Task to complete ▸
Every line of the material below in which "chevron" shows up is to be located and copied.

++++++++

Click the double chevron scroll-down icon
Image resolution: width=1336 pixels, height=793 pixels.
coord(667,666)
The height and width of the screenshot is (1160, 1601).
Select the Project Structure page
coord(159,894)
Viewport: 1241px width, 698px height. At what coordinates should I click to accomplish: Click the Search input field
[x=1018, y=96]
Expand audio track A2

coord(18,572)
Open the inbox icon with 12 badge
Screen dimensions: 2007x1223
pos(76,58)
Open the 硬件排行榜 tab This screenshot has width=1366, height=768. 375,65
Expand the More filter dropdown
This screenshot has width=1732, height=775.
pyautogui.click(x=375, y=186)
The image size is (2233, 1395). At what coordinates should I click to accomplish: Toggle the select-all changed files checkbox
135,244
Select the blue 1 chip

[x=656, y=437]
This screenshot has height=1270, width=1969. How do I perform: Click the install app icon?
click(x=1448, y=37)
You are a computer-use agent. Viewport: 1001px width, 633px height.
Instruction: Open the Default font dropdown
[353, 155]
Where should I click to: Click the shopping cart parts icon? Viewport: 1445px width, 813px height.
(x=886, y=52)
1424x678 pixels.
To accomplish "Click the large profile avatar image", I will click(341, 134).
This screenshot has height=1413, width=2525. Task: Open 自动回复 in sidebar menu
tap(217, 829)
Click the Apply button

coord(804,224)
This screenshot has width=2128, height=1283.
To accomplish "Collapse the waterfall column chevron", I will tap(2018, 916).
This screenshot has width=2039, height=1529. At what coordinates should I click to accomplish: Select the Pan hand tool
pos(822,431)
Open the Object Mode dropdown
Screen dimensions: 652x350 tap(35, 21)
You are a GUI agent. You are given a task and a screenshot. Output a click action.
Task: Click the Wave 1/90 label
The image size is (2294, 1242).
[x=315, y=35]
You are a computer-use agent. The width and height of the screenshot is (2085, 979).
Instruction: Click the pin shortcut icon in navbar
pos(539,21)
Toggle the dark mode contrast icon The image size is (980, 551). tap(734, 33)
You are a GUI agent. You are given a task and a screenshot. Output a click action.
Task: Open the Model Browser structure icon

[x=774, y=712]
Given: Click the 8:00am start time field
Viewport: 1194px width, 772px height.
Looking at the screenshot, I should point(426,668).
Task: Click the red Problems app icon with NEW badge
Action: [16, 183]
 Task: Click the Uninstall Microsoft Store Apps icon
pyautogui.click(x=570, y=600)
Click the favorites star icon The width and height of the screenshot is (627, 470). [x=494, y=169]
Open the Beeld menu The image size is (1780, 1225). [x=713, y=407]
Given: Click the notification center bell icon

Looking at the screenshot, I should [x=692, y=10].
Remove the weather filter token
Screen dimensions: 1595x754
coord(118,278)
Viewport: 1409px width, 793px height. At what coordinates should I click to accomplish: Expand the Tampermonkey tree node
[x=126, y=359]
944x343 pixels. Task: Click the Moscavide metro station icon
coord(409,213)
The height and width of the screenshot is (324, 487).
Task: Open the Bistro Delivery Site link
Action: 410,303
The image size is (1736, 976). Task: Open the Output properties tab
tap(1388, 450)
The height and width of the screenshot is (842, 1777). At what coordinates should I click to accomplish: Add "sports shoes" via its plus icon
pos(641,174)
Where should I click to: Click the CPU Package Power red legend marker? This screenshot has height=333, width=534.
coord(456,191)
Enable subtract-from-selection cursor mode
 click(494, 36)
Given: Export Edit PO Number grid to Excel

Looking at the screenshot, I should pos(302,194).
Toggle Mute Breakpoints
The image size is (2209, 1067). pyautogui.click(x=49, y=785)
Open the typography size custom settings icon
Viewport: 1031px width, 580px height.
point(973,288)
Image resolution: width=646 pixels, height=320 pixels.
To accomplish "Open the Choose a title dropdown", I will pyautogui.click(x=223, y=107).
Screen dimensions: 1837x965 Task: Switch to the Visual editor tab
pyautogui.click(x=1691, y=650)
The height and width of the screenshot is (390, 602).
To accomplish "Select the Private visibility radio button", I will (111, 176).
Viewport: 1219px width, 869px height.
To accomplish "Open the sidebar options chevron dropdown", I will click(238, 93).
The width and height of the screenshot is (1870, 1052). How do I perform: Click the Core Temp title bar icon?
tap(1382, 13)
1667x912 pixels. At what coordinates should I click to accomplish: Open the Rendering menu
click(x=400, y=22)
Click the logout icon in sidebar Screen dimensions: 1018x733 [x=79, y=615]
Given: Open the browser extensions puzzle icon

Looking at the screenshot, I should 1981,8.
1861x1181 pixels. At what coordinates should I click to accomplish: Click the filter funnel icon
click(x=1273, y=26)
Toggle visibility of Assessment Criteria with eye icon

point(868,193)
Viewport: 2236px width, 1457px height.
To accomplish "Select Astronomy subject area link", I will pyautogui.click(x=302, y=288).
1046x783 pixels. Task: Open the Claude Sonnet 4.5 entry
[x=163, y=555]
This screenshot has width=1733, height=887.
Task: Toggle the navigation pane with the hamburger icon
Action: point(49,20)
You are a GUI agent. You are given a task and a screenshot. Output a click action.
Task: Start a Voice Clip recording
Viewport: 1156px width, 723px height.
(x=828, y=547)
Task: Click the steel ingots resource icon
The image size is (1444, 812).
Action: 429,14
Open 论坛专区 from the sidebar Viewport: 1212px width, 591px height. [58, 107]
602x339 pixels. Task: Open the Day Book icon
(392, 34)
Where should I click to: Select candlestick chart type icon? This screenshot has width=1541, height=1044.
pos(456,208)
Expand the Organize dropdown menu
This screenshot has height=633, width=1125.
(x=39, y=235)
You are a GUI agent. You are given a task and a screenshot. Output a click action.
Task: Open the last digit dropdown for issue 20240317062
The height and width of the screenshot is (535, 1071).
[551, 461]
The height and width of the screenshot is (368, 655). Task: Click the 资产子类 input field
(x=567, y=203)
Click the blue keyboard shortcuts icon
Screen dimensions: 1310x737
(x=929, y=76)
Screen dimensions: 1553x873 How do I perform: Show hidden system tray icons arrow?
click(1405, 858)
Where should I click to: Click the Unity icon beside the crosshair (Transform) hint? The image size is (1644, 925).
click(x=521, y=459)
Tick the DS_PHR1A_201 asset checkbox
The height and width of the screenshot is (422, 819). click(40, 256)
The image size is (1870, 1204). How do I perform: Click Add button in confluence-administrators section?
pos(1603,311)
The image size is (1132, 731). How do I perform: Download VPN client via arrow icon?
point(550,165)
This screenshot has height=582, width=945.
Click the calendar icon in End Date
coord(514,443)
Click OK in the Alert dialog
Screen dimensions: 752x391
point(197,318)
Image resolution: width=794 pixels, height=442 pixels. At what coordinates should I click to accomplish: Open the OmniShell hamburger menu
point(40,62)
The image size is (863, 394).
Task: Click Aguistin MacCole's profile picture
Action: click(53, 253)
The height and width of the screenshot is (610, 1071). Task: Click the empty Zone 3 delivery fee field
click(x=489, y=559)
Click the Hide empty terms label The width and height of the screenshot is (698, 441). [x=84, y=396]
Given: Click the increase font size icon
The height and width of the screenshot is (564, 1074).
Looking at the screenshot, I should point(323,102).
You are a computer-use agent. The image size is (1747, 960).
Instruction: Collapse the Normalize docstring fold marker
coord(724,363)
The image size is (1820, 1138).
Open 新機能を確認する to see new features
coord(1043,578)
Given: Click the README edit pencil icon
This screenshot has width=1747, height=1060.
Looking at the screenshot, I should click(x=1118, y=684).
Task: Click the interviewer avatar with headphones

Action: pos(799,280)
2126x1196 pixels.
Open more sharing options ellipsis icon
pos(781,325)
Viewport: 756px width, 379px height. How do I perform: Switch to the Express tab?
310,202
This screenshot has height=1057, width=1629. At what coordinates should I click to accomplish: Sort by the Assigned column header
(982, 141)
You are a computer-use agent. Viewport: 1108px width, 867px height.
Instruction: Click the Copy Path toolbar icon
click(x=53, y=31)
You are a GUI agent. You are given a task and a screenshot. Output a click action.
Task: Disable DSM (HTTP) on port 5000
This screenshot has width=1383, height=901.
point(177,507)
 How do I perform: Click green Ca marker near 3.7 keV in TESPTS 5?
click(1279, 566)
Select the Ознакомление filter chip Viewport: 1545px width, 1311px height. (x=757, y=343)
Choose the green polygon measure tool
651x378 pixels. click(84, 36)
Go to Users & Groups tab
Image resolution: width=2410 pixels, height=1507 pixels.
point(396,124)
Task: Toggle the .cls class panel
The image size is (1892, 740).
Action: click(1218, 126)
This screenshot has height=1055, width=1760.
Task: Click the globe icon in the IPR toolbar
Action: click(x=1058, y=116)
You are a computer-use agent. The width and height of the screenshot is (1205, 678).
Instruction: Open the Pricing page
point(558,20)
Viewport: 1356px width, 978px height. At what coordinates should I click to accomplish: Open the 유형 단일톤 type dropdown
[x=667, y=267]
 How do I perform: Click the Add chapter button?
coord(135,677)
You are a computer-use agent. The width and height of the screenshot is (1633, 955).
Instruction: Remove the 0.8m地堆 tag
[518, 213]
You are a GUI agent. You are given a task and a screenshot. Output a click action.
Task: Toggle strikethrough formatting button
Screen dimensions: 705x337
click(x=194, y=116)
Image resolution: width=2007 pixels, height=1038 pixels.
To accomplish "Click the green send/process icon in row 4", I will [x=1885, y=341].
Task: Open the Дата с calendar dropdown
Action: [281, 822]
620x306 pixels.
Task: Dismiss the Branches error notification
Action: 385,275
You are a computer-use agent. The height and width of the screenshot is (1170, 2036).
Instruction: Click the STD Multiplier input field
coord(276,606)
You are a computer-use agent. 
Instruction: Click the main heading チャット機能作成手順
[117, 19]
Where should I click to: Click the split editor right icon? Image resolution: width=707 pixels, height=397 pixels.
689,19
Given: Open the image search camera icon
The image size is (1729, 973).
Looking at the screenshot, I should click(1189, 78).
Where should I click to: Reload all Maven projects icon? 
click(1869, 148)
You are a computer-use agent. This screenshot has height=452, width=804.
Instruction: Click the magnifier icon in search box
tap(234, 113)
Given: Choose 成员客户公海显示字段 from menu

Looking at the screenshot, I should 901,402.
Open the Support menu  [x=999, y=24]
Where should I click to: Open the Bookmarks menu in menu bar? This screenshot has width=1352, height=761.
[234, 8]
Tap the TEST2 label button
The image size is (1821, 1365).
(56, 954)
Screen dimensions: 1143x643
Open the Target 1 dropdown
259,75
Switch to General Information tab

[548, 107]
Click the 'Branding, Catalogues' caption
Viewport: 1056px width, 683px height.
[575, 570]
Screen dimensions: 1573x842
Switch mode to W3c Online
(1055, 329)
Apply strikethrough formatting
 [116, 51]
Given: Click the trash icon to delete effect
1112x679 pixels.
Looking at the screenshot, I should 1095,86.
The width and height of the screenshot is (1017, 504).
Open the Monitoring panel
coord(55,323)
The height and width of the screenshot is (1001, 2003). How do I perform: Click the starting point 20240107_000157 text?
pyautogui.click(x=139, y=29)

++++++++

Answer space ▸
Click the double chevron scroll-down icon
To accomplish "Collapse the waterfall column chevron", I will tap(2018, 916).
To accomplish "Open the sidebar options chevron dropdown", I will click(238, 93).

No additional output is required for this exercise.